Here's where you're lacking understanding and why reality does not reflect your desires. The economy exists to direct the use of limited resources. There isn't automatically enough food, cars, televisions, etc. for everyone to have as much as they want. All of those things must be produced, typically using other resources (oil, aluminium, labor, etc.) that are in turn limited and could be used for a variety of different ends.
It doesn't matter whether you have a laissez-faire free market economy or one that is entirely centrally planned where all activities are directed by a monolithic entity, the purpose remains the same. You might think that the latter approach would be a good thing if only someone like you got to be in control of it, but history suggests that it's the same kind of psychopaths one often finds at the top of corporations that seize this power, often to disastrous ends.

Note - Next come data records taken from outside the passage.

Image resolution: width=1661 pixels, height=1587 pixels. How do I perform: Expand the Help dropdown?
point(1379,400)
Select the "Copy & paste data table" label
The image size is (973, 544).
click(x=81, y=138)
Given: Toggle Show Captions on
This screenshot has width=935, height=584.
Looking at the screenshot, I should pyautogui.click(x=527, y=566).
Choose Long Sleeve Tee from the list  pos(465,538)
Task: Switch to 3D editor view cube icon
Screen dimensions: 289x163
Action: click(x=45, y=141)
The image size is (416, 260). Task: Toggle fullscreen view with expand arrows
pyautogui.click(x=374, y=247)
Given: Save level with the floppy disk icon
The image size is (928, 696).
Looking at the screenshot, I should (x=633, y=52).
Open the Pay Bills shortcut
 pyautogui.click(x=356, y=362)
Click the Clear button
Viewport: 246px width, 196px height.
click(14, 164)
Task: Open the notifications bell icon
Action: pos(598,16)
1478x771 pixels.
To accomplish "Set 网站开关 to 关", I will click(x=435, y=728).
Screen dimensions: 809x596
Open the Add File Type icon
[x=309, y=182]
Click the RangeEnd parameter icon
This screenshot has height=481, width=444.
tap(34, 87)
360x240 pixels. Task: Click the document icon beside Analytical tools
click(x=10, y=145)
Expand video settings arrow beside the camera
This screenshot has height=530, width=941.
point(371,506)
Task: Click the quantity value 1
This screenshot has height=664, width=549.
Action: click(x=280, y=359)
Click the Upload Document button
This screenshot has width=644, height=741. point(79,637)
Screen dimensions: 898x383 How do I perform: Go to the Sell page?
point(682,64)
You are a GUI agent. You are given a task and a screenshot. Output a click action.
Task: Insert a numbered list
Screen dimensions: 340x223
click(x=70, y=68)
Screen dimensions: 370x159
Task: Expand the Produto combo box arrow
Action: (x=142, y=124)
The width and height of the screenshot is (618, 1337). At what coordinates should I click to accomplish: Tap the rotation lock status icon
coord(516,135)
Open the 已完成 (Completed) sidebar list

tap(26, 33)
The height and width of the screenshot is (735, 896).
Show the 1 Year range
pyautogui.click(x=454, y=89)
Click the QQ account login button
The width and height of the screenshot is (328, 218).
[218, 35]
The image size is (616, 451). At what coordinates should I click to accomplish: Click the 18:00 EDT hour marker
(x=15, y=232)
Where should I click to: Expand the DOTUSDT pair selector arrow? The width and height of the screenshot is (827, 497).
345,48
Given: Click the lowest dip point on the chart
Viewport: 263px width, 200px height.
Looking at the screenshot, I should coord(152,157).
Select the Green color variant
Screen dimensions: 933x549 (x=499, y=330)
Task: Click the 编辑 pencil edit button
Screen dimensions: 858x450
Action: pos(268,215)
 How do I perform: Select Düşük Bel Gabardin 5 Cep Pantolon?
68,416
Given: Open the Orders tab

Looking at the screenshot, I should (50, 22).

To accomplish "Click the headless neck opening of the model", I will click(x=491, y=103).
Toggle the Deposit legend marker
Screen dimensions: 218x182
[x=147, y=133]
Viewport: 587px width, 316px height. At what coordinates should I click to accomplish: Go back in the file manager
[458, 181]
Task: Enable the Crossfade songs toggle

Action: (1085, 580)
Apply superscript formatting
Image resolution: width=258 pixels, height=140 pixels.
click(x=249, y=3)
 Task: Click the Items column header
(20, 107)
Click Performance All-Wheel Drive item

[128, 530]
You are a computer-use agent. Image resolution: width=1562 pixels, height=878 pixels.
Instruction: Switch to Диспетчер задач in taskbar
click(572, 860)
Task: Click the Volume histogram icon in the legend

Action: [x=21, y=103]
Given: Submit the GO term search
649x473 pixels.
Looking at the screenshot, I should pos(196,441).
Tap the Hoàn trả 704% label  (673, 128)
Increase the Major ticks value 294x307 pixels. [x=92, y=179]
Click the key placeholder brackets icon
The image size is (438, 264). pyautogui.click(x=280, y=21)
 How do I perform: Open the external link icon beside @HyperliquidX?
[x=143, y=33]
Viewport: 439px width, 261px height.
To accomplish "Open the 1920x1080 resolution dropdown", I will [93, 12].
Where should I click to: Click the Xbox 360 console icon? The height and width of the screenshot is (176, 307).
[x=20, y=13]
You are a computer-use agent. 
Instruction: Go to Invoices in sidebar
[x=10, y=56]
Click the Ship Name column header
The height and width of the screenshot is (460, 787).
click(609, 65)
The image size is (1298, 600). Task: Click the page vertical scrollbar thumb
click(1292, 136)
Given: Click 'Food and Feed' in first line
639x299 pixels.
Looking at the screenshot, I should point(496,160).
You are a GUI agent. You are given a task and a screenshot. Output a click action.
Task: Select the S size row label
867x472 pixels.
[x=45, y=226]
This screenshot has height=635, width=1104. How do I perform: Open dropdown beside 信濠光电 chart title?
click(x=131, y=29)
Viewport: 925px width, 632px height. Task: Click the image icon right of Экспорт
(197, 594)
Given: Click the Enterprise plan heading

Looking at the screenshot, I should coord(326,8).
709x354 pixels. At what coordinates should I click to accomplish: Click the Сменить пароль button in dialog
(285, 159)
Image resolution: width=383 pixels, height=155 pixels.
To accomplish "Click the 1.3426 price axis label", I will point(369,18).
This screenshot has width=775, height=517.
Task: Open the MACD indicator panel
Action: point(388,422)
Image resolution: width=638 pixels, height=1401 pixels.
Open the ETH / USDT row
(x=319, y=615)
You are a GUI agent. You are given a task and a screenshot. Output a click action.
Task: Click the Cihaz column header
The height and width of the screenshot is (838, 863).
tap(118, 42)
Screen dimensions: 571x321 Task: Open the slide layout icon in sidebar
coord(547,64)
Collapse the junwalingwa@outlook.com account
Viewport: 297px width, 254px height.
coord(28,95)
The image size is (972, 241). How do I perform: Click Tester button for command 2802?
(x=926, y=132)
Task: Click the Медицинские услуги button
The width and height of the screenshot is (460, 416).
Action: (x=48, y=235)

Feel free to sell all of your possessions and contribute the proceeds to the betterment of humanity at any time.
You are attacking a straw man.
1. GP was talking about changing our economy from money-oriented to improvement-of-humanity-oriented (how to implement that is the big unknown there, of course). GP was not arguing against the wealthy in any way, just against chasing after money (which poor or averagely wealthy people can do as well).
2. Almost nobody ever argues that the wealthy should sell all their possessions. Also, if GP did that, it wouldn't fundamentally change the world and your suggestion thus does absolutely nothing.
a laissez-faire free market economy or one that is entirely centrally planned where all activities are directed by a monolithic entity
False dichotomy and a straw man again. Nobody was arguing for a centrally and monolithically planned economy and it is not the only alternative for a laissez-faire free market economy. You are intentionally misinterpreting GPs (albeit underdeveloped) point.
The discussion here should be centered on how profit-seeking is a bad proxy for the things we actually value in life / as a society, and how to improve upon it. Initiatives such as in TFA are nice, but structurally things such as legislation, subsidies, and taxes seem like the only measures we have to steer the profit-seeking into beneficial directions. It would be nicer if we could fundamentally change the core metric from 'profit gained' to 'improvement to society'.